Being in a health or social care setting can itself limit a person’s ability and agency to drink and eat what they want as and when they choose irrespective of their level of dependency on others. This means it’s incumbent on care staff to ensure care routines and processes facilitate drinking and eating opportunities, including meeting people’s preferences by offering choice.
It's also about understanding what concerns a person may have and how this influences what and when they drink and eat. Social factors, including fear of incontinence and fear of falling when going to the toilet are important barriers to drinking sufficient fluids that need to be recognised and addressed.
Prioritising drinking and eating as part of person-centred care enables multiple health and care goals to be met simultaneously, challenging the mindset of this being one task among many that compete for attention. There are some great examples of campaigns and interventions to improve hydration and nutrition in health and social care settings. There are also opportunities to align this work with wider initiatives, including EndPJparalysis, SipTilSend and DrEaMing to name but a few. So, there are many ways to make the connection between good fundamental care and improved outcomes.

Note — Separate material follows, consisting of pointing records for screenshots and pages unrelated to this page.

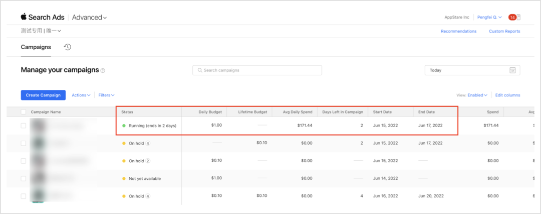Screen dimensions: 541x214
Task: Open the Actions dropdown menu
Action: 81,95
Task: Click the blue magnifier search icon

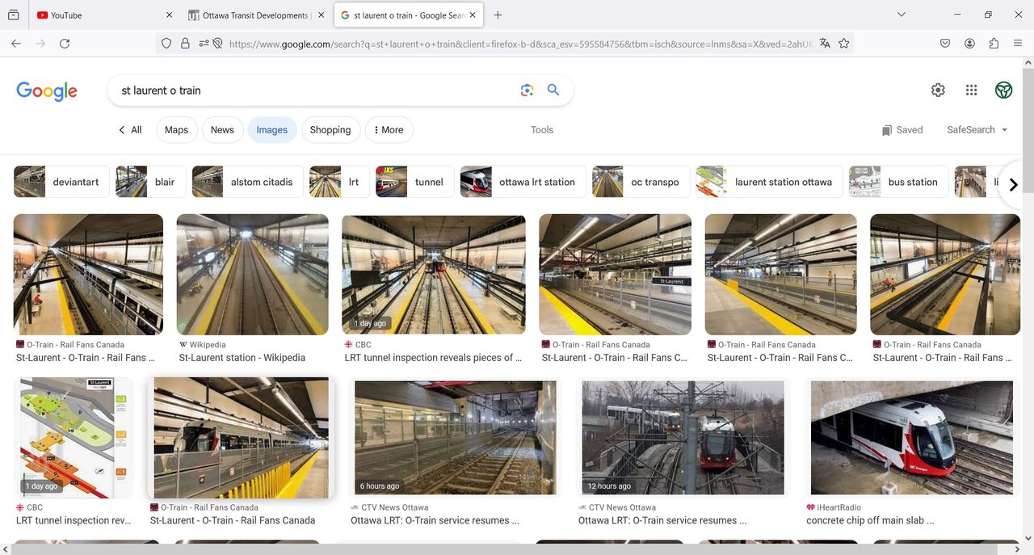Action: (553, 90)
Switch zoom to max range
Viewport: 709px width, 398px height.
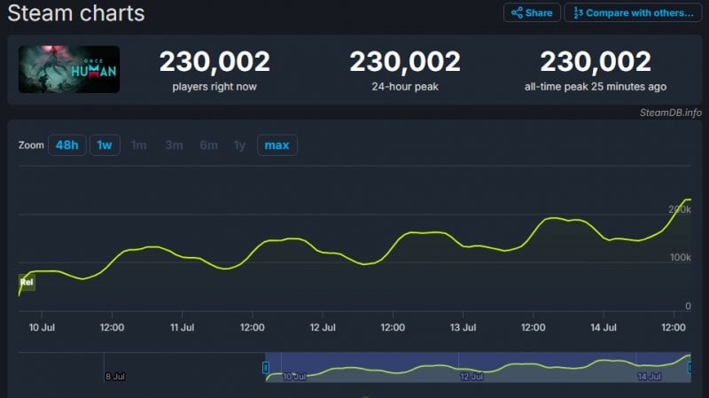pyautogui.click(x=277, y=144)
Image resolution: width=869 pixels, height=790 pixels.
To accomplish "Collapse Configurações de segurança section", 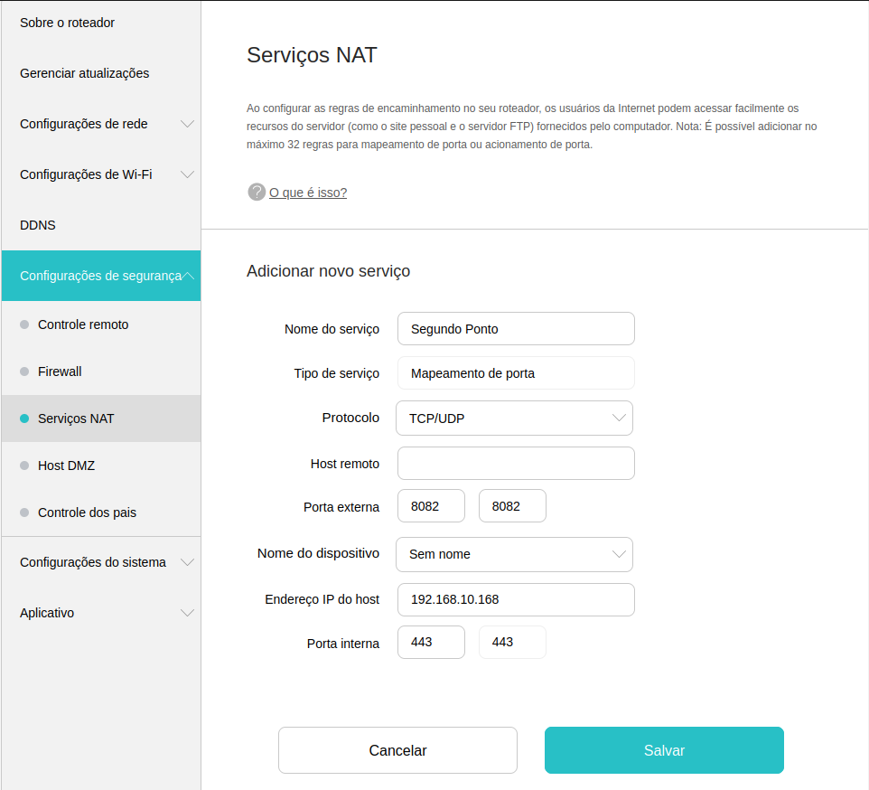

The highlight of Nutrition and Hydration Week is the Global Tea Party on Wednesday 19th March, reflecting the important social dimension of drinking and eating. How ever you mark this event it’s good to know you’ll be joining very many others in a collective effort to raise awareness about the importance of eating and drinking for health and wellbeing. Of course, a week-long focus once a year can only truly be of value if it encourages a commitment to prioritising this fundamental aspect of care each and every day.
So, let’s capitalise on this event by aligning our messages about preventing infection with the wider goals and benefits of preventative fundamental care.
And don’t forget to have fun along the way!